Research on illegal party pill remains unclear about long-term effects on users

Published: Tuesday, January 26, 2010

Updated: Tuesday, January 26, 2010 00:01

ecstasy

Charlie DeBoyace/The Diamondback

Students for Sensible Drug Policy hosted a Q&A with Rick Doblin, executive director of the Multidisciplinary Association for Psychedelic Studies.

With students back on the campus, activist groups are losing no time trying to push their social agendas and political platforms, and last night, Students for Sensible Drug Policy was the first to the punch.

Over fifty students packed the Benjamin Banneker Room in the Stamp Student Union to attend an event aimed at providing students with reliable, accurate information about the party pill ecstasy.

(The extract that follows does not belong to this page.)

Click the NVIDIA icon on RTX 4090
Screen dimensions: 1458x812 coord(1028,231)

The event featured a screening of the 2004 documentary Ecstasy Rising, hosted by ABC News reporter Peter Jennings, and a question-and-answer session over Skype with Executive Director of the Multidisciplinary Association for Psychedelic Studies Rick Doblin, who was featured in the film.

The film chronicles the history of ecstasy use, tracing its recreational past to Dallas, Texas, in the late 1980s, through the 1990s rave scene to the government's modern struggles apprehending ecstasy users.

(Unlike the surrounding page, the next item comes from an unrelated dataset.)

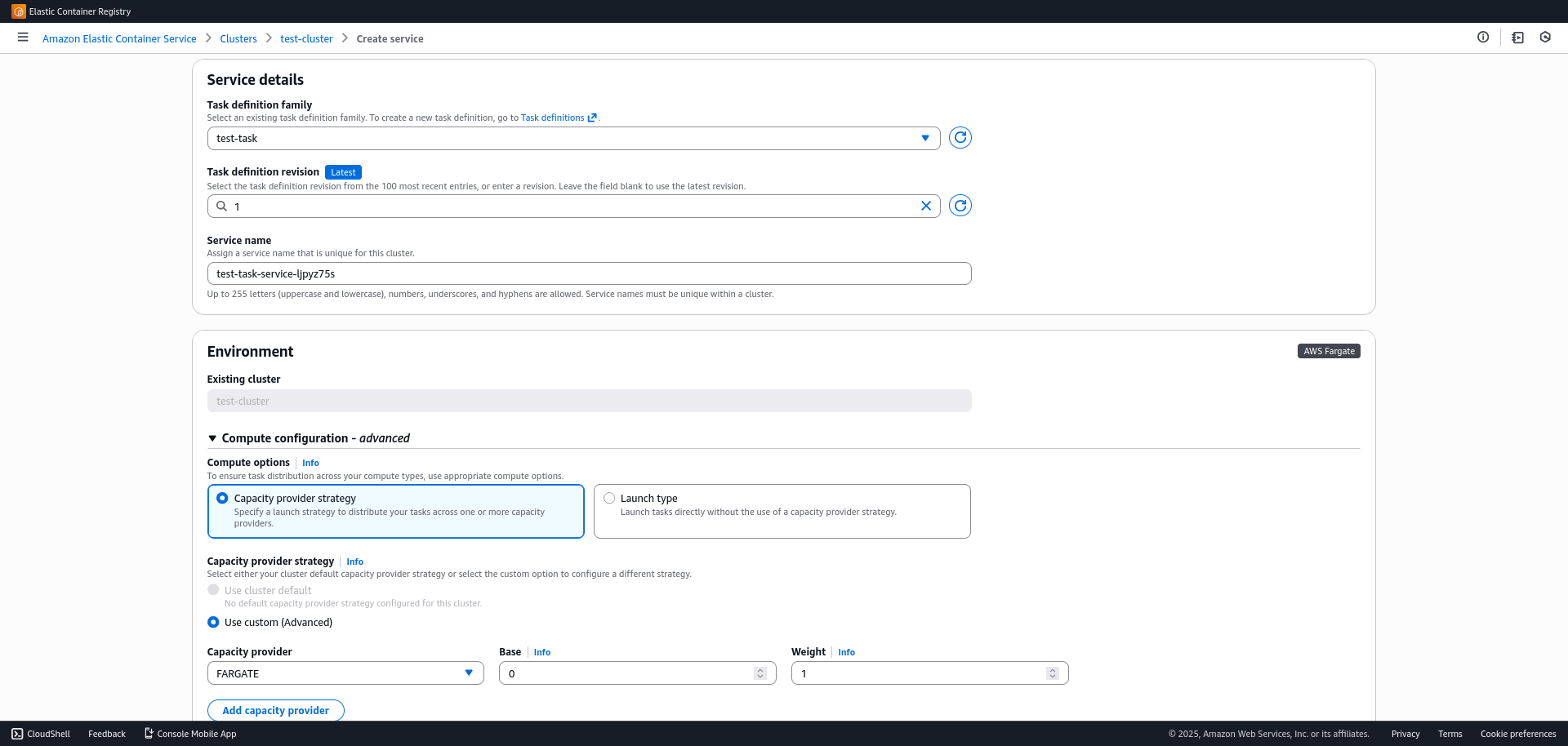Open the Task definition family dropdown
Image resolution: width=1568 pixels, height=746 pixels.
pos(924,138)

"Nobody really knows where to go for reliable drug information," said junior criminology and criminal justice major Irina Alexander, president of SSDP. "We're not encouraging ecstasy use in any way, but we're trying to give students the resources necessary to make decisions based on fact."

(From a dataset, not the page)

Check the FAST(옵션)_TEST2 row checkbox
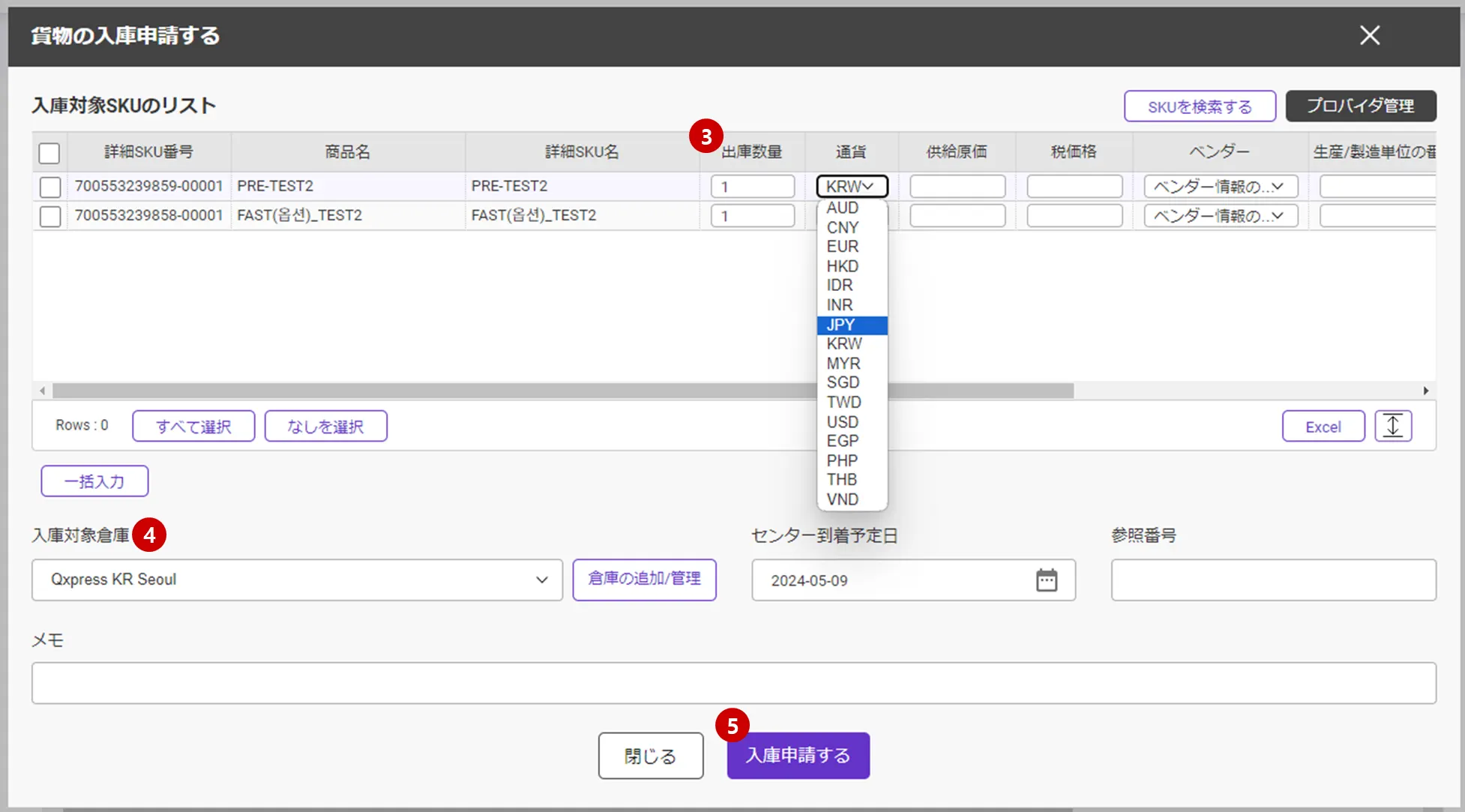(x=50, y=216)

The group plans on continuing its efforts to provide students with accessible information on narcotics by working in conjunction with the University Health Center and lobbying the Student Government Association for a Good Samaritan policy that applies to all drug use.

"Our philosophy is that we don't want people to die in order to learn a lesson," Alexander said. "We think that if people have all the facts about drugs from sources they trust, they can make educated decisions."

However, facts on ecstasy use presented in the film appear shaky at best.

Although many mainstream scientists dispute early claims that ecstasy causes significant brain damage and Parkinson's disease, which led to it being grouped in the same category as cocaine, heroin and marijuana, research still indicates that the short-term effects of ecstasy use can lead to dire consequences in rare cases.

Since ecstasy appeared on the drug scene fairly recently, scientists have had trouble measuring its long term affects, which are still largely unknown.

"There's an element of risk associated in doing everything," said Doblin over a Skype session broadcast live and projected for the group. "You can't approach anything in a cavalier way, especially when you don't know the long-term effects."

Doblin claimed to have used ecstasy over 130 times, and said that he mainly had positive experiences with the drug. He is currently spearheading studies examining possible medicinal uses of ecstasy, including treatments for post-traumatic stress disorder and couple's therapy.

However, both Doblin's testimony and the film made it clear that illegal street ecstasy is almost always laced with other substances, including caffeine, heroin and methamphetamine, which can have severely harmful effects.